* About this task:
When you reach the records, transcribe all of them exactly.

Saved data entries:
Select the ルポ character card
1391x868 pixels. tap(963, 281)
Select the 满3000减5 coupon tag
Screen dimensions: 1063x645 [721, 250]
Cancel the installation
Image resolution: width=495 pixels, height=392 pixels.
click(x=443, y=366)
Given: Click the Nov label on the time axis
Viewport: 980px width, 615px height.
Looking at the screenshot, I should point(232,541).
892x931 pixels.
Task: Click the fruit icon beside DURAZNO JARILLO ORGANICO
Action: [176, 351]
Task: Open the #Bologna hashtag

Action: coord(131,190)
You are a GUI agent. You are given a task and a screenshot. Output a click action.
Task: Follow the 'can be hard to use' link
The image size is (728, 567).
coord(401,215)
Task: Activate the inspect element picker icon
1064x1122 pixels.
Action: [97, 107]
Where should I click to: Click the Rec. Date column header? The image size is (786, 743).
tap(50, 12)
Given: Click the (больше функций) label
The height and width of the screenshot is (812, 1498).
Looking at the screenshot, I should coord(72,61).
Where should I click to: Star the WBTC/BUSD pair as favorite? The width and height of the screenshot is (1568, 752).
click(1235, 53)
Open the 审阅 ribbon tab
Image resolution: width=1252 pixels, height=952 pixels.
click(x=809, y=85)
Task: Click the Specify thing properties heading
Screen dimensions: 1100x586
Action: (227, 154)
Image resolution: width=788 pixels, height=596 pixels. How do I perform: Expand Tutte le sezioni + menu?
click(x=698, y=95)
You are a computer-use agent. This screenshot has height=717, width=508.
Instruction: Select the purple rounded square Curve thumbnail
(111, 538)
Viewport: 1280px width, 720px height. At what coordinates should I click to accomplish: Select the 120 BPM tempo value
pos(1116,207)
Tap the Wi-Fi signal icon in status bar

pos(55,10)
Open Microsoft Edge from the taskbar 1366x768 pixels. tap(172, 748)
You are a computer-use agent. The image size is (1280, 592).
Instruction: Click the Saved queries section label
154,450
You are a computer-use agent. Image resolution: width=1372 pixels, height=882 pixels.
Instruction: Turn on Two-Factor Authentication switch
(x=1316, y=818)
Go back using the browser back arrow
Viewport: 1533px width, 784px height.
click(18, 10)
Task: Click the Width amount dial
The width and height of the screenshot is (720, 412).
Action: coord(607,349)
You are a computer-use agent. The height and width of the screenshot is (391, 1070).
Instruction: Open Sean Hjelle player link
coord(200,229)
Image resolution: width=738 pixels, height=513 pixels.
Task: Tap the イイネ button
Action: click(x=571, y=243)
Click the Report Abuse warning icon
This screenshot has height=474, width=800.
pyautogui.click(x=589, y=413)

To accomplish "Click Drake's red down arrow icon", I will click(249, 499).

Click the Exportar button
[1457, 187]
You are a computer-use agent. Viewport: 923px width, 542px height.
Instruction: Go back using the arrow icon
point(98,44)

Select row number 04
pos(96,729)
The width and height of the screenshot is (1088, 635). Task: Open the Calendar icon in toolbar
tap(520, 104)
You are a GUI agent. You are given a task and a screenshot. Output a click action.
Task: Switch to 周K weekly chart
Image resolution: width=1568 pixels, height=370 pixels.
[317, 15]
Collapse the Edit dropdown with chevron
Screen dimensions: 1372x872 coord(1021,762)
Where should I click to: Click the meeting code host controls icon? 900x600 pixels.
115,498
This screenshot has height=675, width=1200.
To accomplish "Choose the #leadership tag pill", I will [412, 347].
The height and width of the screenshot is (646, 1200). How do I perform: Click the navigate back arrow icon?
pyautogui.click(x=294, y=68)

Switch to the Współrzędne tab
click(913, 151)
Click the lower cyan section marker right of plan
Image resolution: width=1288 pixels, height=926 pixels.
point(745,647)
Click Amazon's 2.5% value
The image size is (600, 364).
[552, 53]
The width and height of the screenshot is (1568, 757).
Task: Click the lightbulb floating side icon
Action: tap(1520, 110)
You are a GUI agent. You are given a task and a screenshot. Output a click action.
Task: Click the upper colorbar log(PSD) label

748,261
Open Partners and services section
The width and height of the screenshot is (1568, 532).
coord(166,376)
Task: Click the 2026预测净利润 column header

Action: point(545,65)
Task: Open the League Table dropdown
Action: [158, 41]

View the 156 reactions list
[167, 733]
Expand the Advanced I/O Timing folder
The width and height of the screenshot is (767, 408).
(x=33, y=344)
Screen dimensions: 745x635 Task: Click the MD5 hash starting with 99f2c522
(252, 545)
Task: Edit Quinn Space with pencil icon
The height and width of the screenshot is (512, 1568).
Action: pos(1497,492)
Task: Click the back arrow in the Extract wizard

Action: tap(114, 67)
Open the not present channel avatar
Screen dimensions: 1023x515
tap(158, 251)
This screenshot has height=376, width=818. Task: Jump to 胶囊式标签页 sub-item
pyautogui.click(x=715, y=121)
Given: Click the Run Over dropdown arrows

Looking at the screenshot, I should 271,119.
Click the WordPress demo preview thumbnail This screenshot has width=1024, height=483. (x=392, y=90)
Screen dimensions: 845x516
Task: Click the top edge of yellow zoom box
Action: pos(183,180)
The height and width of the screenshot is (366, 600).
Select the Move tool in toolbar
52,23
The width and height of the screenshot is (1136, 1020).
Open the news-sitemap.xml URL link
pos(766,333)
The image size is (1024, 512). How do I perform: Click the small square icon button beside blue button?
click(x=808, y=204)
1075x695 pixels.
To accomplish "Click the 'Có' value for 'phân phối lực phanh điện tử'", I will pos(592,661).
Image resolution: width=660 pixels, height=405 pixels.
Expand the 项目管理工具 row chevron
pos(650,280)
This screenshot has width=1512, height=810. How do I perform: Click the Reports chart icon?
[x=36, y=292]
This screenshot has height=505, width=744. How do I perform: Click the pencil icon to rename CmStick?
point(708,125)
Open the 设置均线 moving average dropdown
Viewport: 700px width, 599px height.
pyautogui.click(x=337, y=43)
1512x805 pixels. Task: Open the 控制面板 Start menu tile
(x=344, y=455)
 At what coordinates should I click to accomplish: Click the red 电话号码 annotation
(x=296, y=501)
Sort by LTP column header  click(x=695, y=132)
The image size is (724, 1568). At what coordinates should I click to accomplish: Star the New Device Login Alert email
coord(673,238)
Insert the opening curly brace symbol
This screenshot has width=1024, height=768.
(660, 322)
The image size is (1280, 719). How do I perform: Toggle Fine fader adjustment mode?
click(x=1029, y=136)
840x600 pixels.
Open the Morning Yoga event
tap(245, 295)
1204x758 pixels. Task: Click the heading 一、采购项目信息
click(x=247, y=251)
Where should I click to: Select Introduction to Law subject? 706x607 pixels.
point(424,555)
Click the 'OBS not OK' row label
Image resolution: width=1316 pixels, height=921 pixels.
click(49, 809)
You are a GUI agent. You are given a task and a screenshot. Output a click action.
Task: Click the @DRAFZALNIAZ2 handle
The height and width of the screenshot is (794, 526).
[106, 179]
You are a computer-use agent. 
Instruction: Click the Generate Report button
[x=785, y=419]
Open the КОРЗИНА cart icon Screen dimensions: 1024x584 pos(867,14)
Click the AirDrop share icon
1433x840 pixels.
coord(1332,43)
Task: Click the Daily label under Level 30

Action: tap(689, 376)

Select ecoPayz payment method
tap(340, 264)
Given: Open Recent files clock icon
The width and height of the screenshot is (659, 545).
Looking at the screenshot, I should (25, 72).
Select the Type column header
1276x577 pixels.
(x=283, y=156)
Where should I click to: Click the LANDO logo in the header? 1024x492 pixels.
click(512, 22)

* Output for this exercise:
Select the ルポ character card
1391x868 pixels. tap(963, 281)
Select the 满3000减5 coupon tag
Screen dimensions: 1063x645 [721, 250]
Cancel the installation
Image resolution: width=495 pixels, height=392 pixels.
click(x=443, y=366)
Given: Click the Nov label on the time axis
Viewport: 980px width, 615px height.
Looking at the screenshot, I should point(232,541).
892x931 pixels.
Task: Click the fruit icon beside DURAZNO JARILLO ORGANICO
Action: [176, 351]
Task: Open the #Bologna hashtag

Action: coord(131,190)
You are a GUI agent. You are given a task and a screenshot. Output a click action.
Task: Follow the 'can be hard to use' link
The image size is (728, 567).
coord(401,215)
Task: Activate the inspect element picker icon
1064x1122 pixels.
Action: [97, 107]
Where should I click to: Click the Rec. Date column header? The image size is (786, 743).
tap(50, 12)
Given: Click the (больше функций) label
The height and width of the screenshot is (812, 1498).
Looking at the screenshot, I should coord(72,61).
Where should I click to: Star the WBTC/BUSD pair as favorite? The width and height of the screenshot is (1568, 752).
click(1235, 53)
Open the 审阅 ribbon tab
Image resolution: width=1252 pixels, height=952 pixels.
click(x=809, y=85)
Task: Click the Specify thing properties heading
Screen dimensions: 1100x586
Action: (227, 154)
Image resolution: width=788 pixels, height=596 pixels. How do I perform: Expand Tutte le sezioni + menu?
click(x=698, y=95)
You are a computer-use agent. This screenshot has height=717, width=508.
Instruction: Select the purple rounded square Curve thumbnail
(111, 538)
Viewport: 1280px width, 720px height. At what coordinates should I click to accomplish: Select the 120 BPM tempo value
pos(1116,207)
Tap the Wi-Fi signal icon in status bar

pos(55,10)
Open Microsoft Edge from the taskbar 1366x768 pixels. tap(172, 748)
You are a computer-use agent. The image size is (1280, 592).
Instruction: Click the Saved queries section label
154,450
You are a computer-use agent. Image resolution: width=1372 pixels, height=882 pixels.
Instruction: Turn on Two-Factor Authentication switch
(x=1316, y=818)
Go back using the browser back arrow
Viewport: 1533px width, 784px height.
click(18, 10)
Task: Click the Width amount dial
The width and height of the screenshot is (720, 412).
Action: coord(607,349)
You are a computer-use agent. The height and width of the screenshot is (391, 1070).
Instruction: Open Sean Hjelle player link
coord(200,229)
Image resolution: width=738 pixels, height=513 pixels.
Task: Tap the イイネ button
Action: click(x=571, y=243)
Click the Report Abuse warning icon
This screenshot has height=474, width=800.
pyautogui.click(x=589, y=413)

To accomplish "Click Drake's red down arrow icon", I will click(249, 499).

Click the Exportar button
[1457, 187]
You are a computer-use agent. Viewport: 923px width, 542px height.
Instruction: Go back using the arrow icon
point(98,44)

Select row number 04
pos(96,729)
The width and height of the screenshot is (1088, 635). Task: Open the Calendar icon in toolbar
tap(520, 104)
You are a GUI agent. You are given a task and a screenshot. Output a click action.
Task: Switch to 周K weekly chart
Image resolution: width=1568 pixels, height=370 pixels.
[317, 15]
Collapse the Edit dropdown with chevron
Screen dimensions: 1372x872 coord(1021,762)
Where should I click to: Click the meeting code host controls icon? 900x600 pixels.
115,498
This screenshot has height=675, width=1200.
To accomplish "Choose the #leadership tag pill", I will [412, 347].
The height and width of the screenshot is (646, 1200). How do I perform: Click the navigate back arrow icon?
pyautogui.click(x=294, y=68)

Switch to the Współrzędne tab
click(913, 151)
Click the lower cyan section marker right of plan
Image resolution: width=1288 pixels, height=926 pixels.
point(745,647)
Click Amazon's 2.5% value
The image size is (600, 364).
[552, 53]
The width and height of the screenshot is (1568, 757).
Task: Click the lightbulb floating side icon
Action: tap(1520, 110)
You are a GUI agent. You are given a task and a screenshot. Output a click action.
Task: Click the upper colorbar log(PSD) label

748,261
Open Partners and services section
The width and height of the screenshot is (1568, 532).
coord(166,376)
Task: Click the 2026预测净利润 column header

Action: point(545,65)
Task: Open the League Table dropdown
Action: [158, 41]

View the 156 reactions list
[167, 733]
Expand the Advanced I/O Timing folder
The width and height of the screenshot is (767, 408).
(x=33, y=344)
Screen dimensions: 745x635 Task: Click the MD5 hash starting with 99f2c522
(252, 545)
Task: Edit Quinn Space with pencil icon
The height and width of the screenshot is (512, 1568).
Action: pos(1497,492)
Task: Click the back arrow in the Extract wizard

Action: tap(114, 67)
Open the not present channel avatar
Screen dimensions: 1023x515
tap(158, 251)
This screenshot has height=376, width=818. Task: Jump to 胶囊式标签页 sub-item
pyautogui.click(x=715, y=121)
Given: Click the Run Over dropdown arrows

Looking at the screenshot, I should 271,119.
Click the WordPress demo preview thumbnail This screenshot has width=1024, height=483. (x=392, y=90)
Screen dimensions: 845x516
Task: Click the top edge of yellow zoom box
Action: pos(183,180)
The height and width of the screenshot is (366, 600).
Select the Move tool in toolbar
52,23
The width and height of the screenshot is (1136, 1020).
Open the news-sitemap.xml URL link
pos(766,333)
The image size is (1024, 512). How do I perform: Click the small square icon button beside blue button?
click(x=808, y=204)
1075x695 pixels.
To accomplish "Click the 'Có' value for 'phân phối lực phanh điện tử'", I will pos(592,661).
Image resolution: width=660 pixels, height=405 pixels.
Expand the 项目管理工具 row chevron
pos(650,280)
This screenshot has width=1512, height=810. How do I perform: Click the Reports chart icon?
[x=36, y=292]
This screenshot has height=505, width=744. How do I perform: Click the pencil icon to rename CmStick?
point(708,125)
Open the 设置均线 moving average dropdown
Viewport: 700px width, 599px height.
pyautogui.click(x=337, y=43)
1512x805 pixels. Task: Open the 控制面板 Start menu tile
(x=344, y=455)
 At what coordinates should I click to accomplish: Click the red 电话号码 annotation
(x=296, y=501)
Sort by LTP column header  click(x=695, y=132)
The image size is (724, 1568). At what coordinates should I click to accomplish: Star the New Device Login Alert email
coord(673,238)
Insert the opening curly brace symbol
This screenshot has width=1024, height=768.
(660, 322)
The image size is (1280, 719). How do I perform: Toggle Fine fader adjustment mode?
click(x=1029, y=136)
840x600 pixels.
Open the Morning Yoga event
tap(245, 295)
1204x758 pixels. Task: Click the heading 一、采购项目信息
click(x=247, y=251)
Where should I click to: Select Introduction to Law subject? 706x607 pixels.
point(424,555)
Click the 'OBS not OK' row label
Image resolution: width=1316 pixels, height=921 pixels.
click(49, 809)
You are a GUI agent. You are given a task and a screenshot. Output a click action.
Task: Click the @DRAFZALNIAZ2 handle
The height and width of the screenshot is (794, 526).
[106, 179]
You are a computer-use agent. 
Instruction: Click the Generate Report button
[x=785, y=419]
Open the КОРЗИНА cart icon Screen dimensions: 1024x584 pos(867,14)
Click the AirDrop share icon
1433x840 pixels.
coord(1332,43)
Task: Click the Daily label under Level 30

Action: tap(689, 376)

Select ecoPayz payment method
tap(340, 264)
Given: Open Recent files clock icon
The width and height of the screenshot is (659, 545).
Looking at the screenshot, I should (25, 72).
Select the Type column header
1276x577 pixels.
(x=283, y=156)
Where should I click to: Click the LANDO logo in the header? 1024x492 pixels.
click(512, 22)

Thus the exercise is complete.